Jodi earned her B.Sc. in Management Science from Virginia Tech, an MA in International Development Policy from Duke University and a Doctorate in Business Administration at Temple University.


Namee Oberst
Namee is the Founder of AI Bloks, makers of LLMWare, an innovative AI framework and small specialized models revolutionizing the landscape of LLM-based application development in financial services and legal industries. Namee began her career as a Corporate Attorney at
Latham & Watkins in Silicon Valley with deep expertise in Corporate Finance and M&A, and also served as Assistant General Counsel at a leading public insurance brokerage firm. Combining her extensive experience in legal and finance industry with a passion for AI, Namee developed
with her team an integrated framework that simplifies enterprise-grade AI adoption through open-source models and platforms.


Rulonna Neilson
Rulonna is COO at Community Capital Technology Inc. (CCT), a B2B loan trading exchange and business intelligence platform providing financial institutions a simpler, smarter and more cost-effective way to buy, sell and/or participate out loans of any type. She has spent much of her career as an entrepreneur, advisor and executive with early- and growth-stage FinTechs, nurturing new companies and concepts from inception to scaling.

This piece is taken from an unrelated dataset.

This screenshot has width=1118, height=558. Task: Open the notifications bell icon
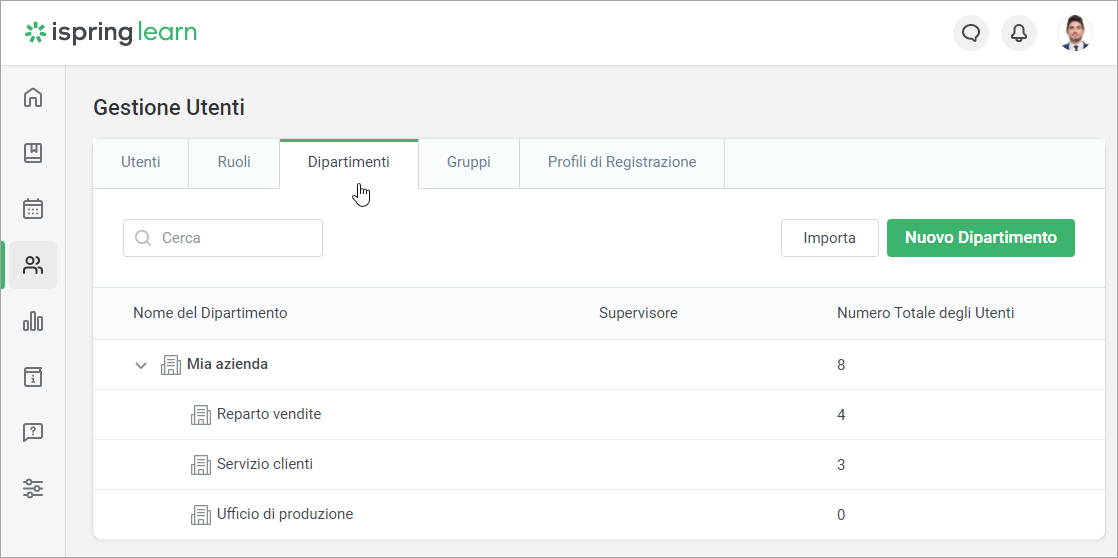pos(1019,33)
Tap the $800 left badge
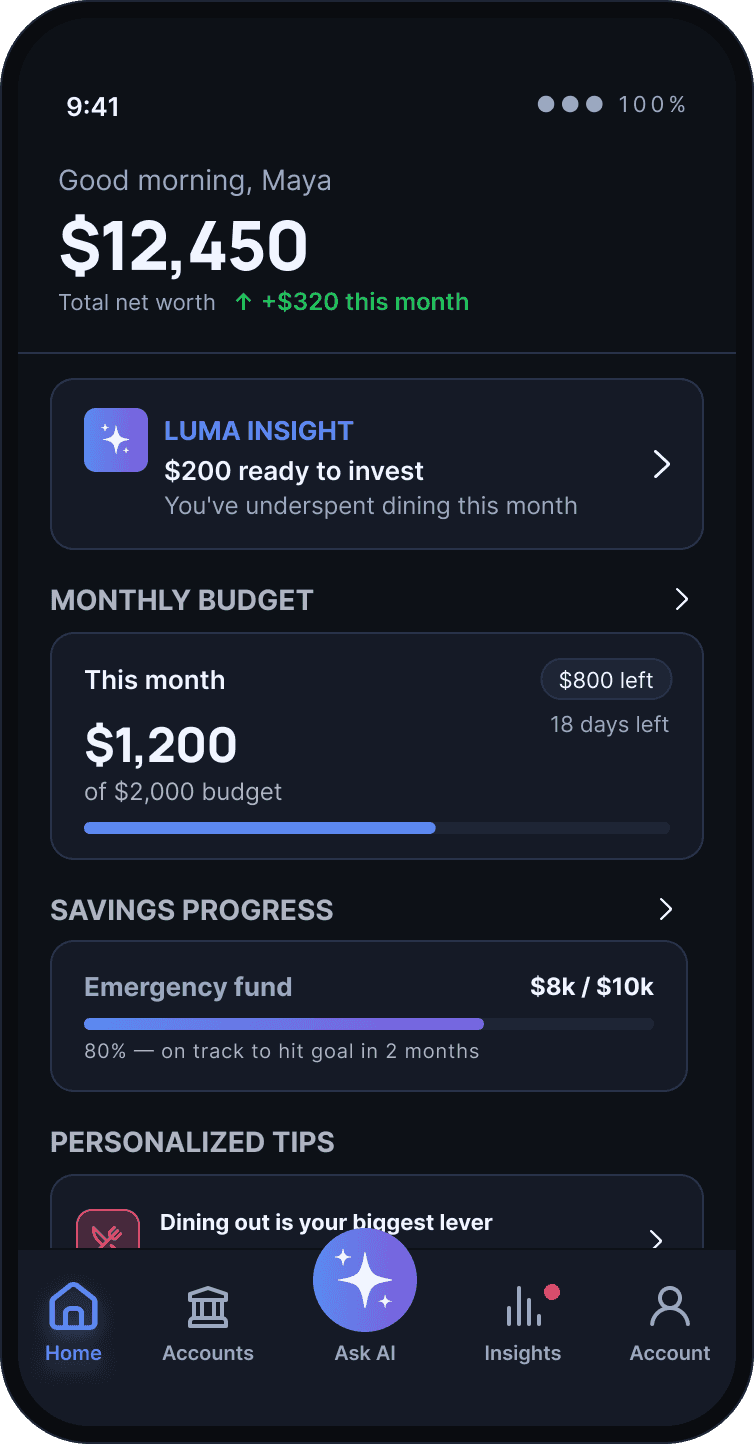754x1444 pixels. point(606,680)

Prior to CCT, Rulonna was Managing Director, U.S. at Opportunity Network, an international business networking platform, where she was instrumental in launching the firm’s first U.S. bank partnership and growing the firm’s North American footprint.  She received a B.A. in Government, with honors, from Harvard College and subsequently studied international politics and economics at Cambridge University, U.K.